Could you copy out, unchanged, the part of the listing that opens with the line containing "Task: Select the" and closes with the line containing "Action: click(x=328, y=788)", with both of those lines included?

→ Information given:
☆ ☆ ☆ ☆ ☆

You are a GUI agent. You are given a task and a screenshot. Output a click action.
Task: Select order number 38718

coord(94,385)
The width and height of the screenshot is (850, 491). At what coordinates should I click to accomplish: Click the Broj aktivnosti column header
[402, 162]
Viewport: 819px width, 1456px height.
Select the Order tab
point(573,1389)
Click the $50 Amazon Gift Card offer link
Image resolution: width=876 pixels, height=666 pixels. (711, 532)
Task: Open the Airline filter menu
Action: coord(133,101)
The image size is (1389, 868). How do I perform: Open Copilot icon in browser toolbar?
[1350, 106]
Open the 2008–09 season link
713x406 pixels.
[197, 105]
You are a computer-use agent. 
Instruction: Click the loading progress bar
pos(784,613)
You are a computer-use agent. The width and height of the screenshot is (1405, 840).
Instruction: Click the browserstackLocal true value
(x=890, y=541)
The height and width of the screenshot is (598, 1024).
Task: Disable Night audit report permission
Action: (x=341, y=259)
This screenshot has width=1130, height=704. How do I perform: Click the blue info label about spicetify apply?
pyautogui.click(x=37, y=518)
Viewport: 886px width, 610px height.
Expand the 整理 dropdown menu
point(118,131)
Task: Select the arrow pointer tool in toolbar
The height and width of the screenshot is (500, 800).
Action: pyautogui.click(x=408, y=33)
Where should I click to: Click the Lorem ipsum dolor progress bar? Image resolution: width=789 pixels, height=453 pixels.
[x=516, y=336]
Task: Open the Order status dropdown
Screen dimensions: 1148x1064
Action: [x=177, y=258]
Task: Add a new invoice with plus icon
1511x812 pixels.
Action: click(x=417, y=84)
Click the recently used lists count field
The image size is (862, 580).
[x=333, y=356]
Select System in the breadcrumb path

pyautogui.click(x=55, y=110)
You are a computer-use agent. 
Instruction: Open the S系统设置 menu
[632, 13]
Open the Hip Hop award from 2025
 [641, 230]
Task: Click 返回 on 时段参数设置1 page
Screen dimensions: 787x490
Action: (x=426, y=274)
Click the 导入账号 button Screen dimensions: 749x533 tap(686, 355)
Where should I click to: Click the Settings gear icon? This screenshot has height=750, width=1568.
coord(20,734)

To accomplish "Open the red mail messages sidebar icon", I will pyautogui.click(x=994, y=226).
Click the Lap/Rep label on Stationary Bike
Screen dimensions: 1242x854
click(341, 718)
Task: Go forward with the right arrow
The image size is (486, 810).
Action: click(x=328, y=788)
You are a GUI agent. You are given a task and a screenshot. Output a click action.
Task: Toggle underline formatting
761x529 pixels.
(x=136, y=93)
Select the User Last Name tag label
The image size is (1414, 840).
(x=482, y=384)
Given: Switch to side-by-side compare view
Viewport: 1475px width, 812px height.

☆ ☆ ☆ ☆ ☆

→ Worked solution:
Task: Select the arrow pointer tool in toolbar
The height and width of the screenshot is (500, 800).
Action: pyautogui.click(x=408, y=33)
Where should I click to: Click the Lorem ipsum dolor progress bar? Image resolution: width=789 pixels, height=453 pixels.
[x=516, y=336]
Task: Open the Order status dropdown
Screen dimensions: 1148x1064
Action: [x=177, y=258]
Task: Add a new invoice with plus icon
1511x812 pixels.
Action: click(x=417, y=84)
Click the recently used lists count field
The image size is (862, 580).
[x=333, y=356]
Select System in the breadcrumb path

pyautogui.click(x=55, y=110)
You are a computer-use agent. 
Instruction: Open the S系统设置 menu
[632, 13]
Open the Hip Hop award from 2025
 [641, 230]
Task: Click 返回 on 时段参数设置1 page
Screen dimensions: 787x490
Action: (x=426, y=274)
Click the 导入账号 button Screen dimensions: 749x533 tap(686, 355)
Where should I click to: Click the Settings gear icon? This screenshot has height=750, width=1568.
coord(20,734)

To accomplish "Open the red mail messages sidebar icon", I will pyautogui.click(x=994, y=226).
Click the Lap/Rep label on Stationary Bike
Screen dimensions: 1242x854
click(341, 718)
Task: Go forward with the right arrow
The image size is (486, 810).
Action: click(x=328, y=788)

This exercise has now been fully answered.